● **AIM OF THE TASK**
Line count for "pixels": say how many lines of the data contain it, with no other text.

● **RAW DATA**
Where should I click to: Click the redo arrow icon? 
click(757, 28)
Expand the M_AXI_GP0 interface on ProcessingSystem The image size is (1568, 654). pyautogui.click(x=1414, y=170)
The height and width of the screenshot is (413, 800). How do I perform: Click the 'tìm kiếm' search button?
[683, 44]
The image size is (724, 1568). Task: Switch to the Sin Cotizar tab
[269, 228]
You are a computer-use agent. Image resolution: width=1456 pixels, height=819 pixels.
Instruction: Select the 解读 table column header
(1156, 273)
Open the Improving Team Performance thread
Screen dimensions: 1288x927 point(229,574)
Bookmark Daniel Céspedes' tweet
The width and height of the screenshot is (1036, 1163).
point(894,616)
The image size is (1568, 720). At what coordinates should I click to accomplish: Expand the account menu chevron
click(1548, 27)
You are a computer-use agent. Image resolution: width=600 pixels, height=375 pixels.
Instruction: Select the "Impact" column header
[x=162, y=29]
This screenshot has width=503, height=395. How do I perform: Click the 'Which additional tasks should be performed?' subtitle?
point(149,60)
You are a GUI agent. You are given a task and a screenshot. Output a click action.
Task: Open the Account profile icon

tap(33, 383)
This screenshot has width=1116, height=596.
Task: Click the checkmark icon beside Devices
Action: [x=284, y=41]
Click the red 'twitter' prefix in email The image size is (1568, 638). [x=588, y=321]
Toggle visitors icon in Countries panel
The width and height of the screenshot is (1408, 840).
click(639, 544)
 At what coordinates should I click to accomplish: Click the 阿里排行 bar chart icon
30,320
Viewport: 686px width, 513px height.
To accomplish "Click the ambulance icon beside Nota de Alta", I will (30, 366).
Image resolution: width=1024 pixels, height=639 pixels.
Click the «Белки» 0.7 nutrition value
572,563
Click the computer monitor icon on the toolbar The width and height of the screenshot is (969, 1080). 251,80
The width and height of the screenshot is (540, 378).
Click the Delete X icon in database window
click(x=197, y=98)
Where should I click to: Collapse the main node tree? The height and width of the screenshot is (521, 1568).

● **ANSWER TO THIS EXERCISE**
3